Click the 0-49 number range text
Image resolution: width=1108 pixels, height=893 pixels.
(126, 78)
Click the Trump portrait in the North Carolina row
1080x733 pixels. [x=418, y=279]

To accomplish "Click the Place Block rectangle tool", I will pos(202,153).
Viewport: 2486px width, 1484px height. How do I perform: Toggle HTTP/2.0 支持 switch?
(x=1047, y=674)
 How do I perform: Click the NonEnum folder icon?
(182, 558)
◇ ◇ ◇ ◇ ◇ ◇ ◇
Copy the data above exactly as it stands, line for line, without changing anything.

# The completed task
Click the 0-49 number range text
Image resolution: width=1108 pixels, height=893 pixels.
(126, 78)
Click the Trump portrait in the North Carolina row
1080x733 pixels. [x=418, y=279]

To accomplish "Click the Place Block rectangle tool", I will pos(202,153).
Viewport: 2486px width, 1484px height. How do I perform: Toggle HTTP/2.0 支持 switch?
(x=1047, y=674)
 How do I perform: Click the NonEnum folder icon?
(182, 558)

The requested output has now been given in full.